# [Try it]
Make an exact copy of the lines from the one holding "Task: Open the" through the end of the entries below, both ends kept, and of nothing else. Exclude pictures.

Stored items
=-=-=
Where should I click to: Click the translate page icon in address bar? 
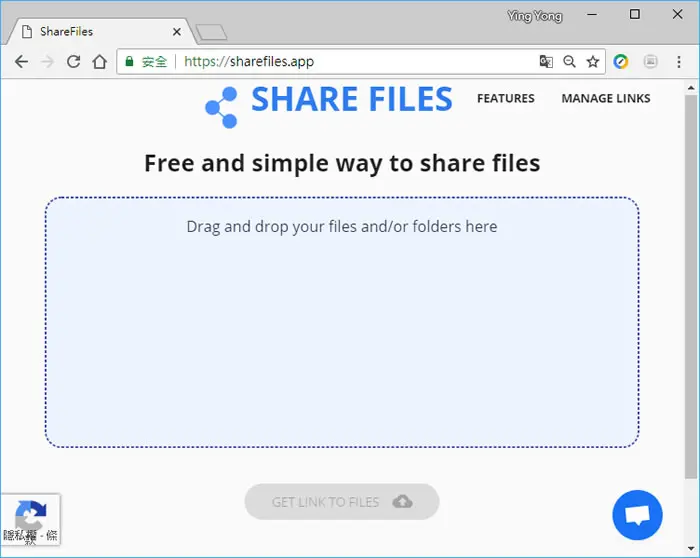(546, 62)
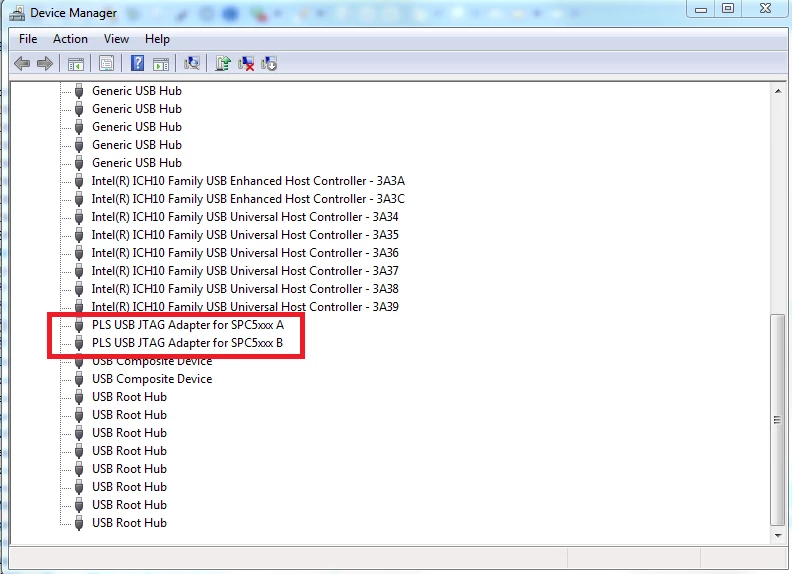Select the last USB Root Hub entry
Screen dimensions: 792x574
click(129, 523)
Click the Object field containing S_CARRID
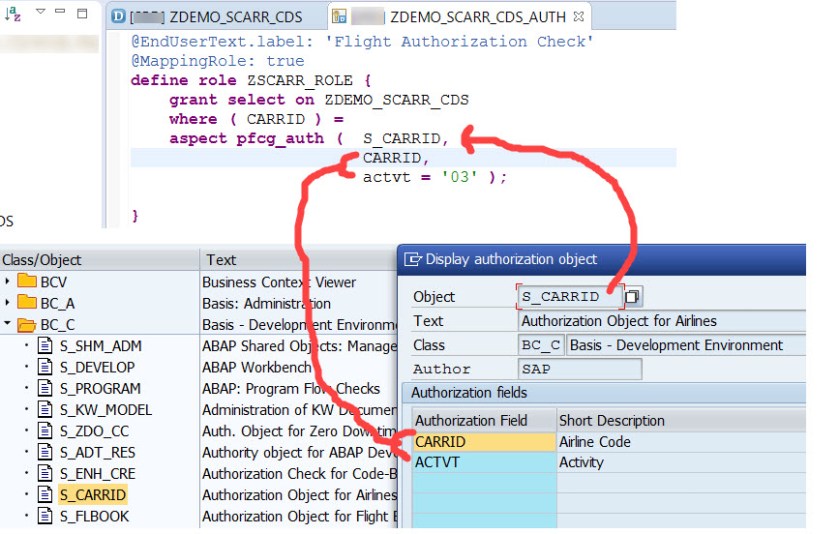 pos(568,297)
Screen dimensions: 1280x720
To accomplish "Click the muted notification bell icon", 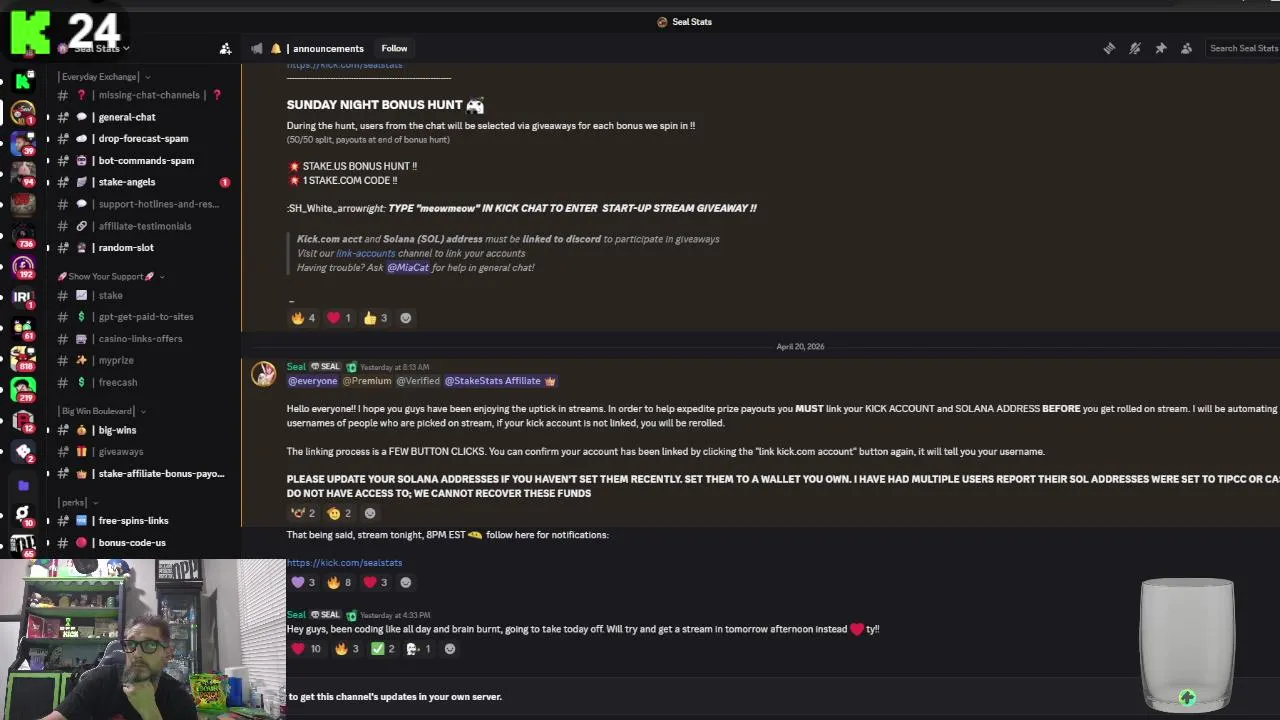I will click(1135, 48).
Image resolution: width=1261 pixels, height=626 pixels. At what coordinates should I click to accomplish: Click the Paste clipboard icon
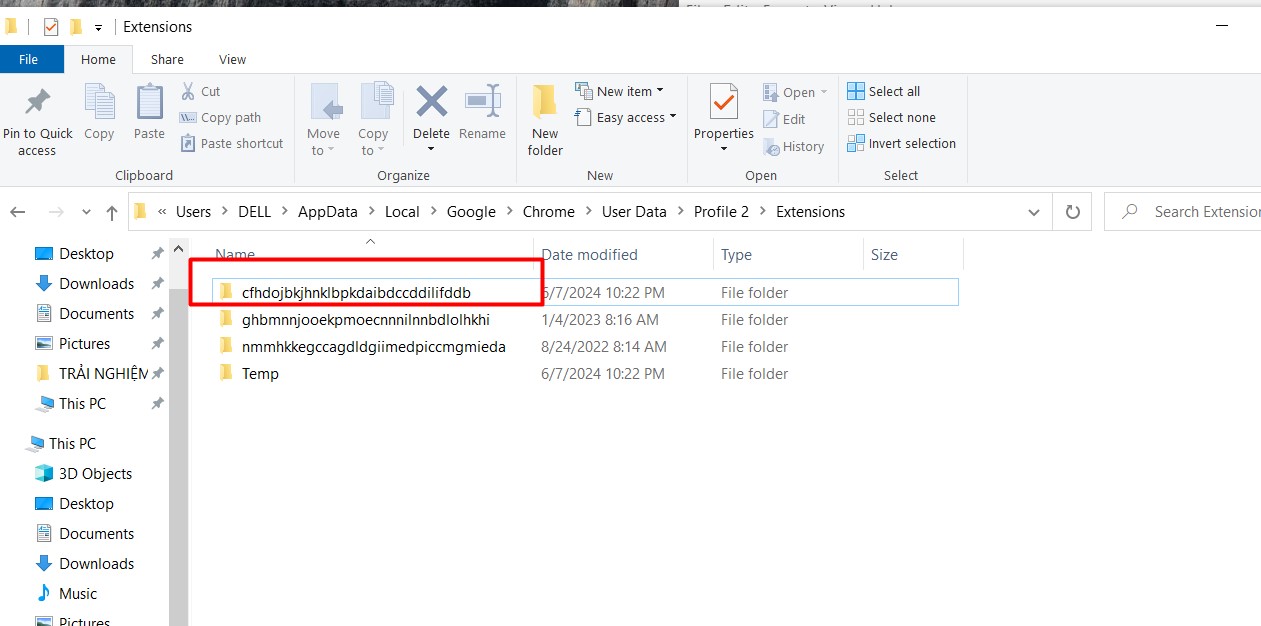[x=149, y=103]
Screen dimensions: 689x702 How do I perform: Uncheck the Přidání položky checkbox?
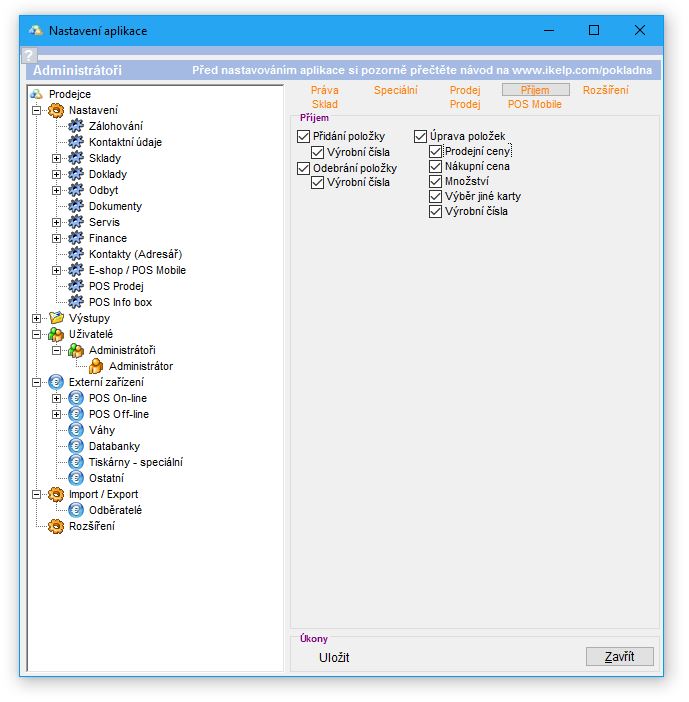304,136
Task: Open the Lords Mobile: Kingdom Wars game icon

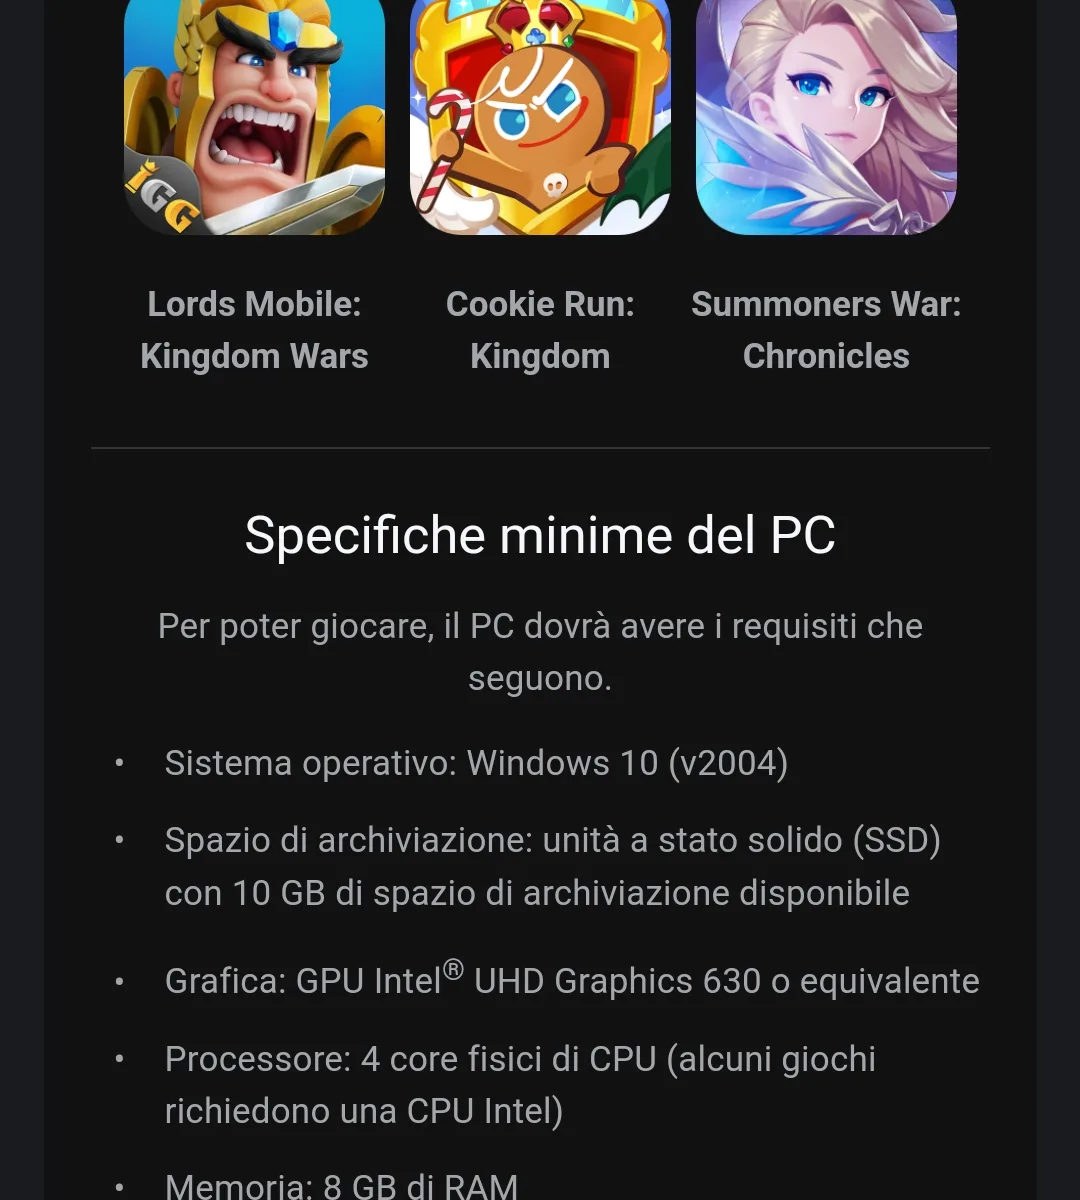Action: (x=254, y=117)

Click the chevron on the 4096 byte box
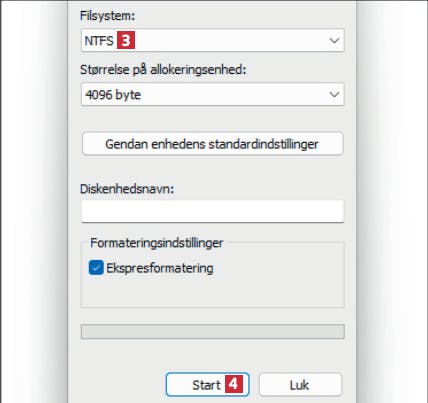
=-=-=
# [Task output]
Task: Open the Lords Mobile: Kingdom Wars game icon

Action: (x=254, y=117)

Click the chevron on the 4096 byte box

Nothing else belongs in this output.